### Reading text ###

- 2024-11-04: Initial notes (@hvanz and @jmalicevic)
- 2024-11-25: Applied comments from @hvanz and added information on decided metrics (@jmalicevic)
- 2024-11-27: CAT mempool description (@hvanz)
- 2024-12-04: libp2p gossipSub description (@jmalicevic)
Accepted: Tracking issue #3297.
The current transaction dissemination protocol of the mempool sends each received transaction to all the peers a node is connected to, except for the sender. In case transactions were received via RPC, they are broadcasted to all connected peers. While this approach provides resilience to Byzantine attacks and optimal transaction latency, it generates significant network traffic, with nodes receiving an exponential number of duplicate transactions.
Benchmarks have also confirmed a large portion of the sent and received bytes by the network layer of a node is due to transaction gossiping.
DOG is a protocol that aims to reduce the number of duplicate transactions received while maintaining the resilience to attacks and low transaction latency.

###

• [Stated task 1]
Scale every number in the answers (coordinates and viewport dimensions) by 2.05, rounding to whole numbers with halves rounded up. Rewrite only the records starting at the line containing "Where should I click to: Click" and ending at the last line of the records, including the requests, and leave the pictures out.

### Dataset entries ###

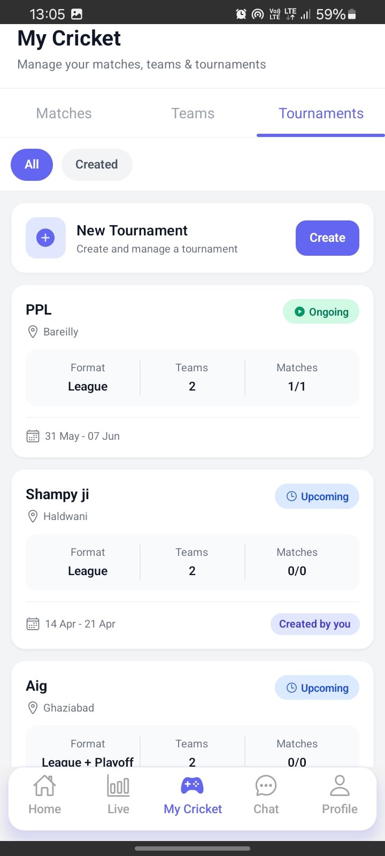
Task: Tap the plus icon beside New Tournament
Action: click(x=45, y=238)
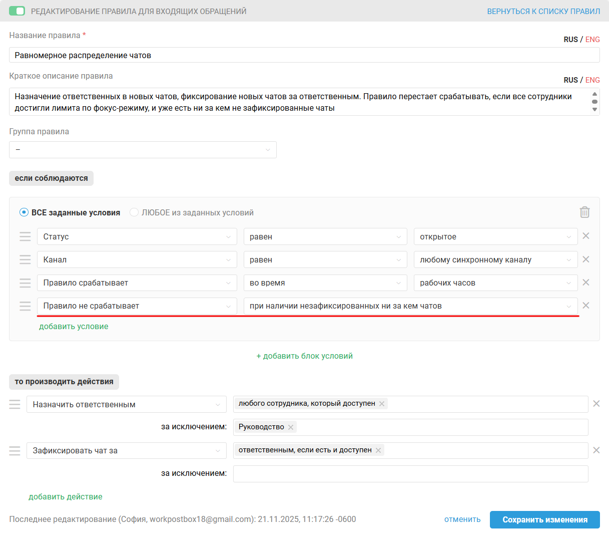The width and height of the screenshot is (609, 537).
Task: Remove the Назначить ответственным action
Action: pos(596,404)
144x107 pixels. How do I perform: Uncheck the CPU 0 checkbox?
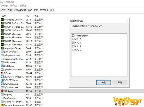click(73, 39)
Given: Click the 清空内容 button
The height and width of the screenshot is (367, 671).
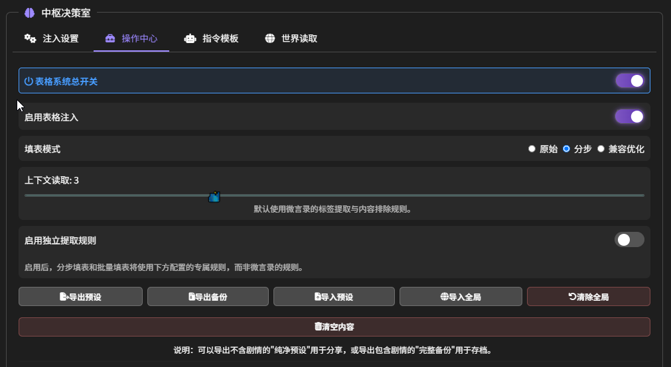Looking at the screenshot, I should coord(334,327).
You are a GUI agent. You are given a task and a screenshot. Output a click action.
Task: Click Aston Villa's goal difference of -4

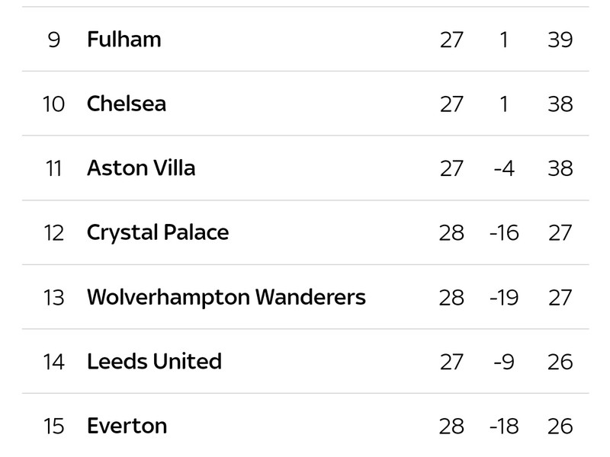pos(504,168)
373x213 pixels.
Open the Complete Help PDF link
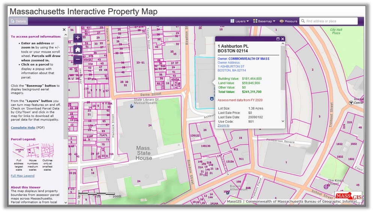23,128
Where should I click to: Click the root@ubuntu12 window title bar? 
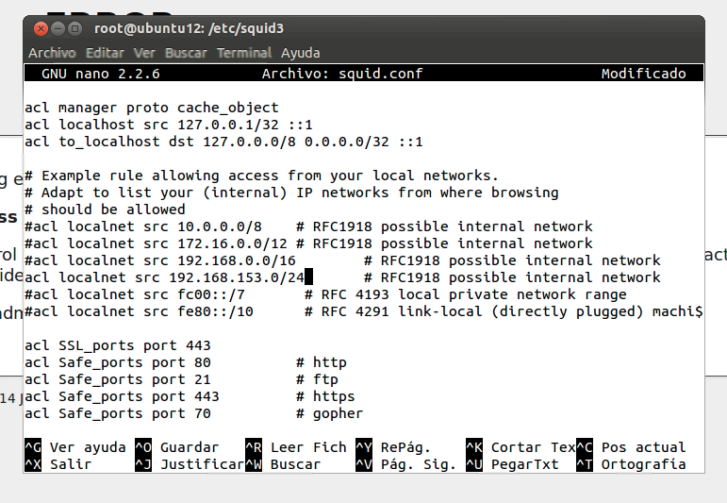pyautogui.click(x=377, y=29)
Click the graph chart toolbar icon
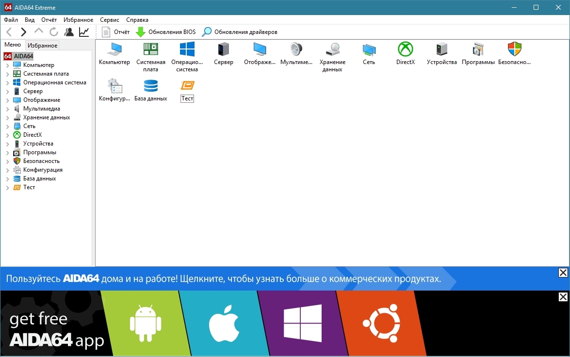Viewport: 570px width, 357px height. pos(84,32)
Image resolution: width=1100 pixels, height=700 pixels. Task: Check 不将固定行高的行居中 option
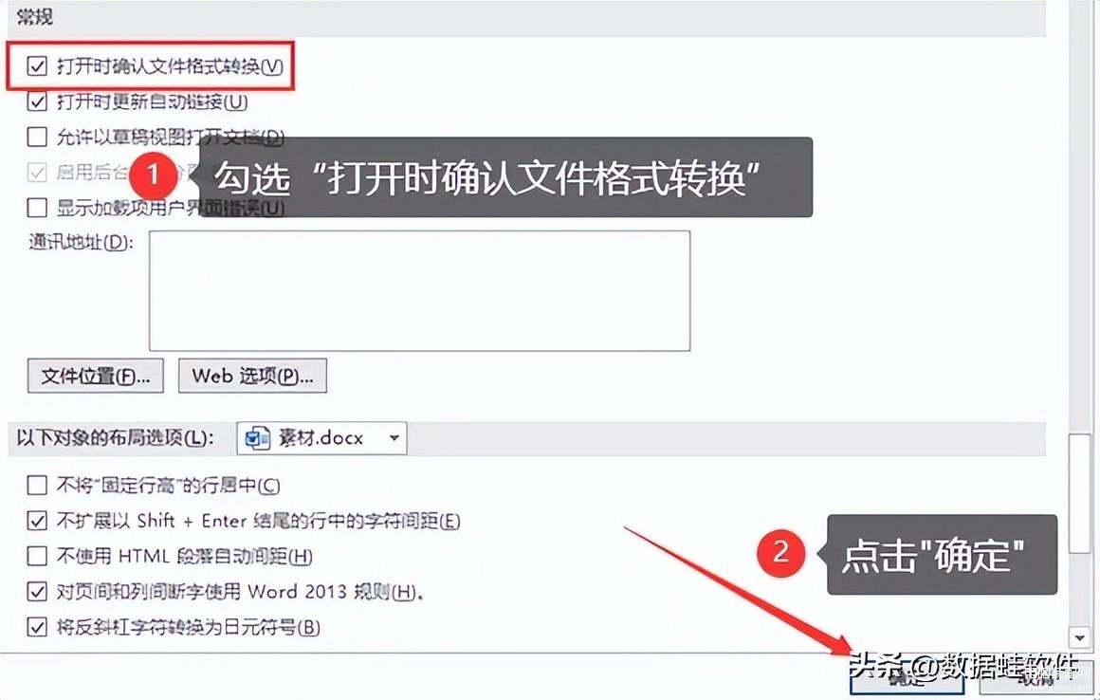[x=36, y=485]
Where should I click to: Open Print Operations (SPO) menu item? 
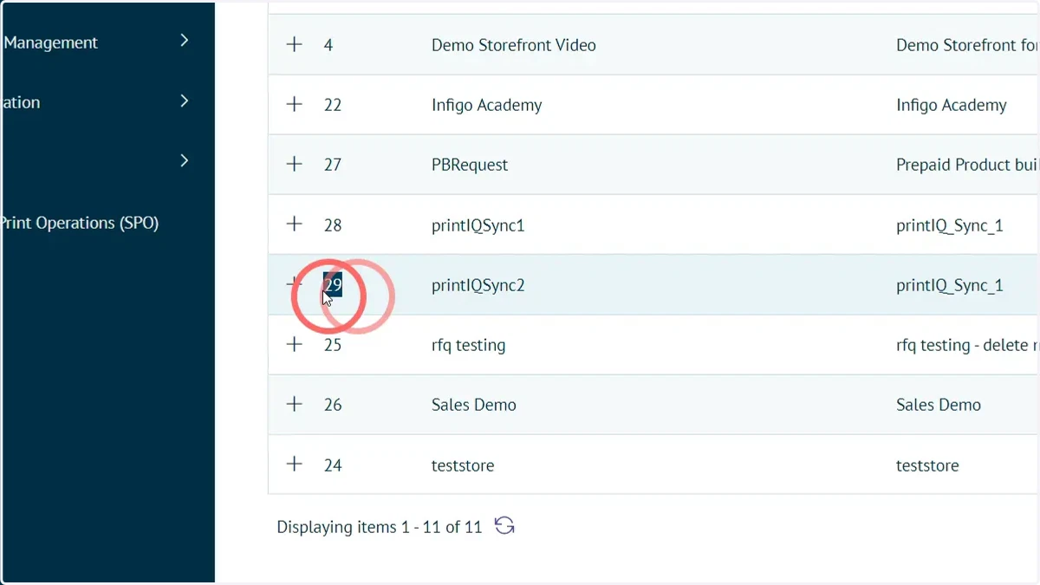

###

• [Stated task 2]
Rewrite the mempool text starting at "The current transaction" and ending at "low transaction latency.", replacing "network traffic" with "bandwidth usage".

• [Full answer 1]
Where should I click to: Click the root@ubuntu12 window title bar? 
pyautogui.click(x=773, y=59)
Click the graph chart toolbar icon
Viewport: 1169px width, 732px height. pos(172,66)
Image resolution: width=1100 pixels, height=700 pixels. Task: Check 不将固定行高的行居中 option
[x=74, y=994]
Where should I click to: Open Print Operations (SPO) menu item? 

• [Full answer 2]
The current transaction dissemination protocol of the mempool sends each received transaction to all the peers a node is connected to, except for the sender. In case transactions were received via RPC, they are broadcasted to all connected peers. While this approach provides resilience to Byzantine attacks and optimal transaction latency, it generates significant bandwidth usage, with nodes receiving an exponential number of duplicate transactions.
Benchmarks have also confirmed a large portion of the sent and received bytes by the network layer of a node is due to transaction gossiping.
DOG is a protocol that aims to reduce the number of duplicate transactions received while maintaining the resilience to attacks and low transaction latency.